Furthermore, Wikipedia is more than the "democratization" of truth - it's the "republicanization" of truth, because no users can simply permanently erase what others have written (i.e. free speech is protected, no matter what the majority, minority, or whoever else desires)!  Each page has its history maintained, and disputes of fact occur on discussion pages.  If readers take advantage of this fact, they will pick up on disputed, controversial, and unreliable information *much* easier than they could from mainstream sources with opaque "black box" editing.

There are two exceptions to Wikipedia's reliability:
1.)  Controversial topics will have lots of factual errors.  This is due to the fact that Wikipedia is constantly being updated by three types of people:  People with a vested interest in whitewashing their reputation, people with biased or unsubstantiated claims against something, and lastly, people who are trying to clean up the mess and stick to substantiated facts.  It may be that Wikipedia is actually more inaccurate than other sources on these topics (which might include claims about Jews in the Federal Reserve, for instance).  However...as I mentioned, Wikipedia also is much more transparent about where it might have factual errors.  Mainstream sources will be edited only by one of the above types of people, making the potential lies and propaganda much more seamless and inconspicuous.
2.)  Due to vandalism, a lot of the factual inaccuracies are outright ridiculous and purposeful (rather than subtle, like in mainstream sources).  For instance, the entry for cellophane once had something like, "Matthew Frank Berry blows goats and prances naked backwards through fields with unicorns" or something to that effect...

● **Information supplied**:

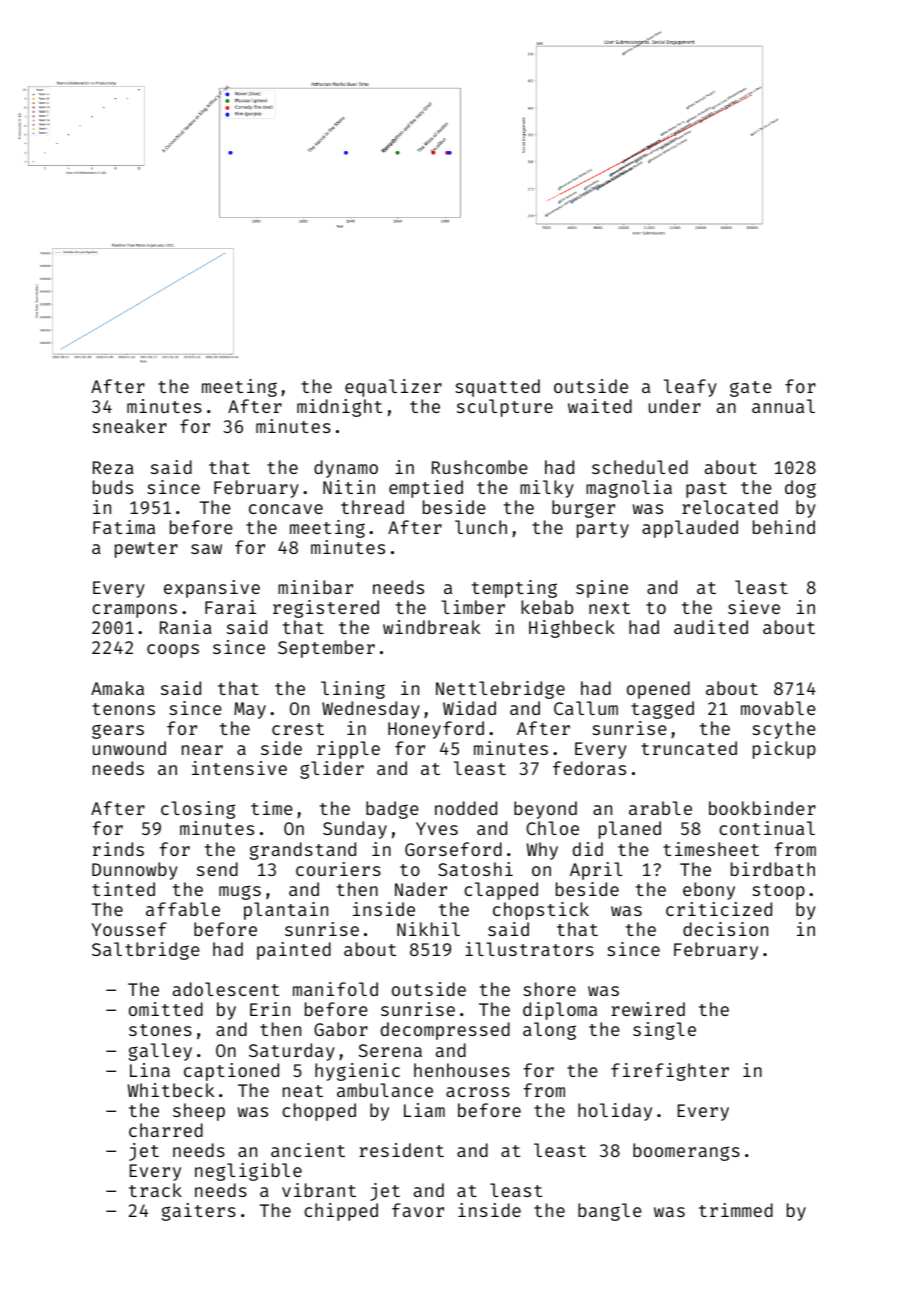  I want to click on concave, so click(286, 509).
---
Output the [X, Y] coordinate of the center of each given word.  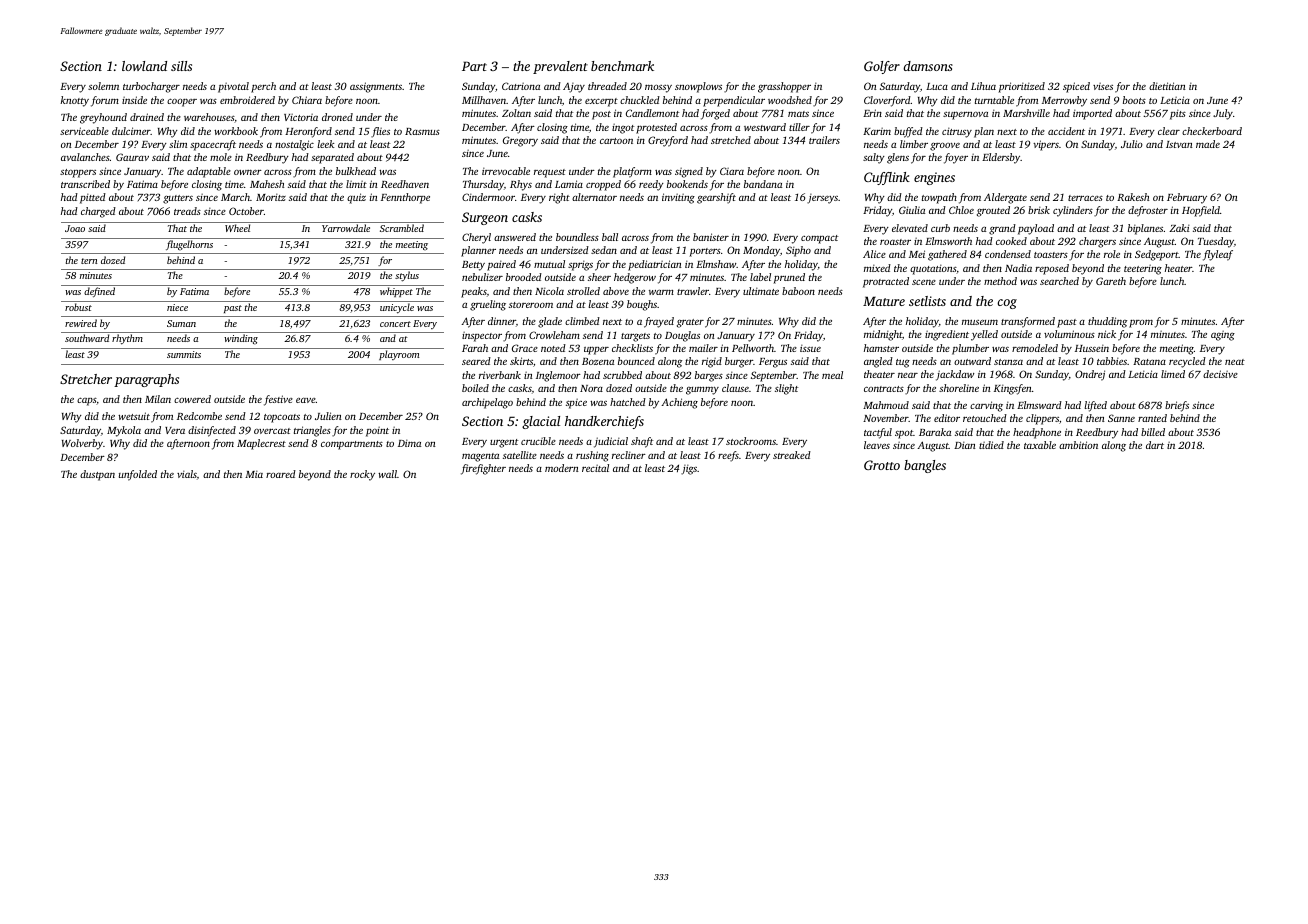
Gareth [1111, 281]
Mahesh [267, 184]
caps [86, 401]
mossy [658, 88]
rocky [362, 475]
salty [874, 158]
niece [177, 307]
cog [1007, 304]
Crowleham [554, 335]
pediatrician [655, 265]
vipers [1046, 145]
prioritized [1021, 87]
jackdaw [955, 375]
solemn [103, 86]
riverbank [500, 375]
* * *
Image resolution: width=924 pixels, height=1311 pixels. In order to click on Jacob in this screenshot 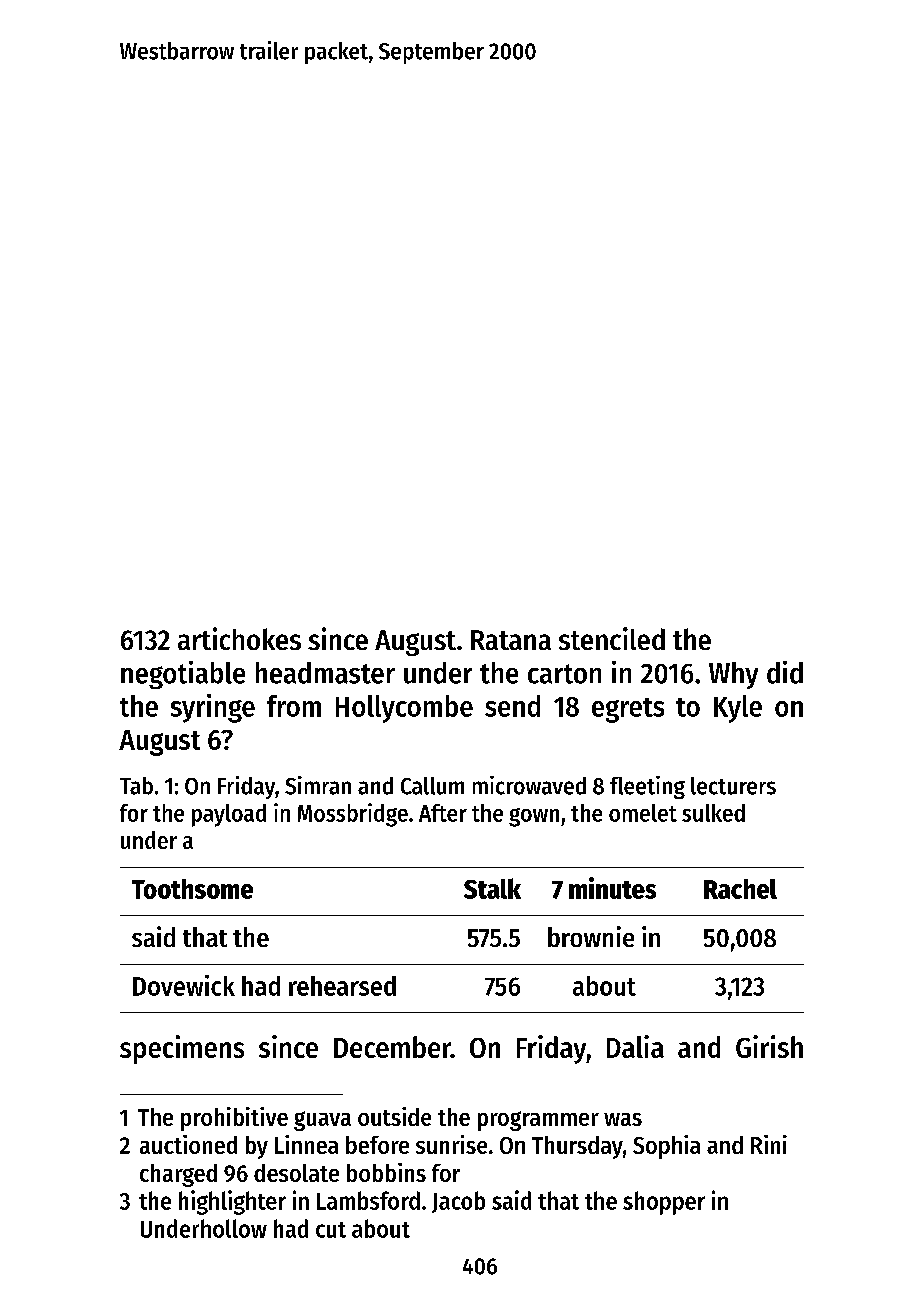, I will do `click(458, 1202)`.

● **Written problem**:
Print the part of the Wikipedia post that begins with "There are two" and ends after "seamless and inconspicuous.". Work from the Wikipedia post alone.

● **Task output**:
There are two exceptions to Wikipedia's reliability:
1.)  Controversial topics will have lots of factual errors.  This is due to the fact that Wikipedia is constantly being updated by three types of people:  People with a vested interest in whitewashing their reputation, people with biased or unsubstantiated claims against something, and lastly, people who are trying to clean up the mess and stick to substantiated facts.  It may be that Wikipedia is actually more inaccurate than other sources on these topics (which might include claims about Jews in the Federal Reserve, for instance).  However...as I mentioned, Wikipedia also is much more transparent about where it might have factual errors.  Mainstream sources will be edited only by one of the above types of people, making the potential lies and propaganda much more seamless and inconspicuous.